Medicare / Medicaid Fraud
Billing For Goods/Services Not Actually Provided
Paying "Kickbacks" In Exchange For Referring Business
Billing For Medically Unnecessary Tests
Charging Personal Expenses To Medicaid
Inflating the Bills For Services Provided
Managed Care Organizations (MCOs)
Double Billing
Consumer Deception Fraud



Medicare / Medicaid Fraud

One of the more common allegations that heath care fraud defense attorneys must deal with is Medicare fraud/Medicaid fraud. The federal government is vigilant in trying to catch institutions for various forms of health care fraud, Medicare fraud or Medicaid fraud, including:

• Trying to bill for services not rendered
• Prescribing and billing unnecessary services or procedures
• Creating fraudulent cost reports
• Making kickbacks or self-referrals
• Prescribing or billing unnecessary medical equipment
• Prescribing or billing medical equipment which is not provided
• Other health care fraud tactics (discussed below but paid by the Government)

Billing For Goods/Services Not Actually Provided

A common type of healthcare fraud scheme is billing for a treatment or procedure never rendered -- such as X-rays, laboratory tests, drugs never dispensed.

Paying "Kickbacks" In Exchange For Referring Business

"Kickbacks" are common in healthcare fraud cases. Federal law generally prohibits payments to individuals who refer patients to a particular hospital or doctor. Medicaid fraud prosecutions have been brought, for example, against doctors for splitting fees in return for rent, demanding cash payments from Medicaid patients, and taking money in exchange for patient referrals.

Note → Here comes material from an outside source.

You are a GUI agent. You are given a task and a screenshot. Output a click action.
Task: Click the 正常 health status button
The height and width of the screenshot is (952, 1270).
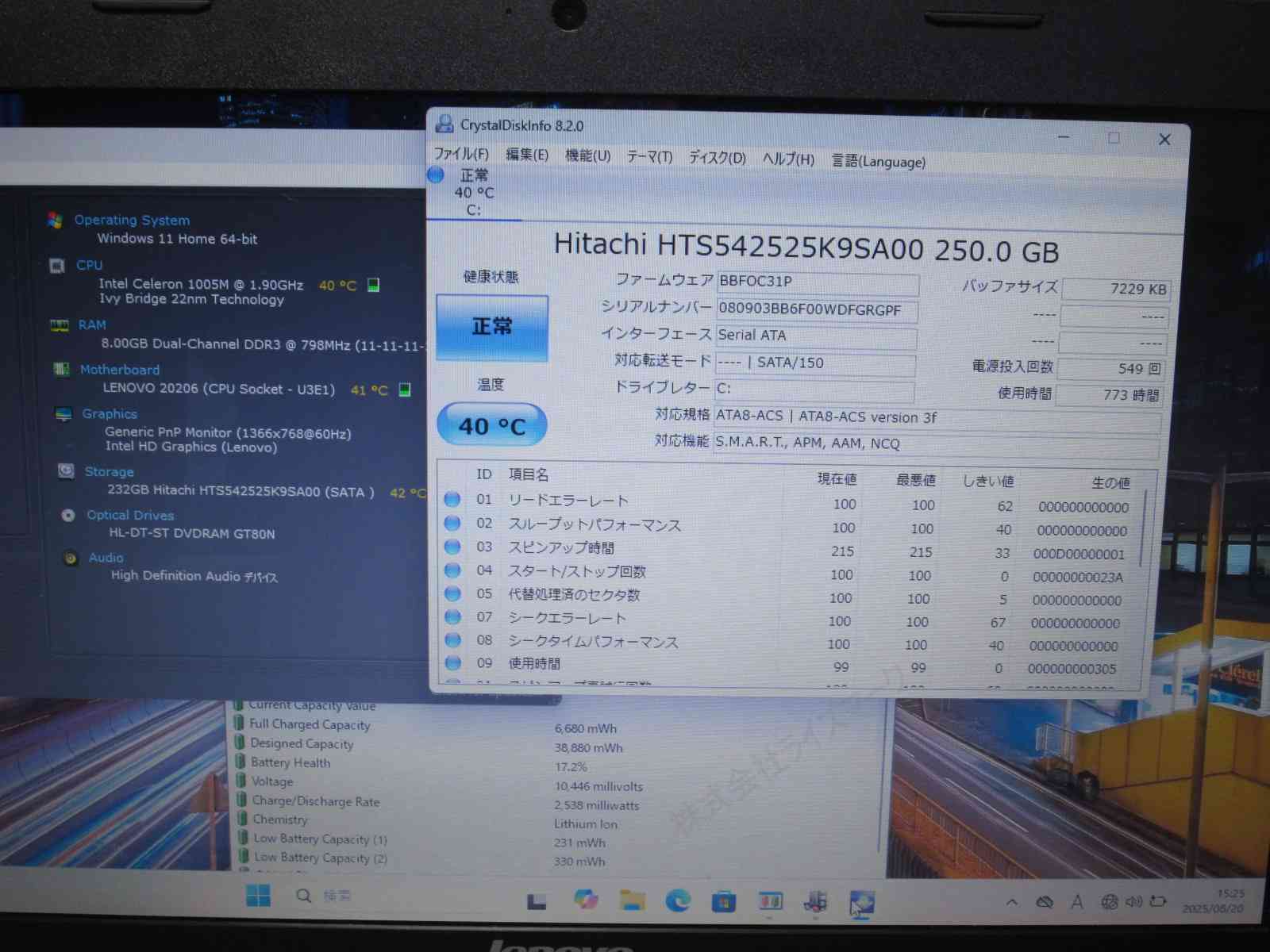coord(492,327)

Billing for Medically Unnecessary Tests

Many federal prosecutions allege that health care providers misrepresent the diagnosis and symptoms on patient records and then submit invoices to insurance companies to receive a higher rate of reimbursement. An example of this would be a patient who allegedly visited the doctor for a common cold treatment, but the insurance company was billed for a condition diagnosed as pneumonia, with associated pneumonia testing. Success in these types of allegations typically hinge upon consistent and/or irregular documentation.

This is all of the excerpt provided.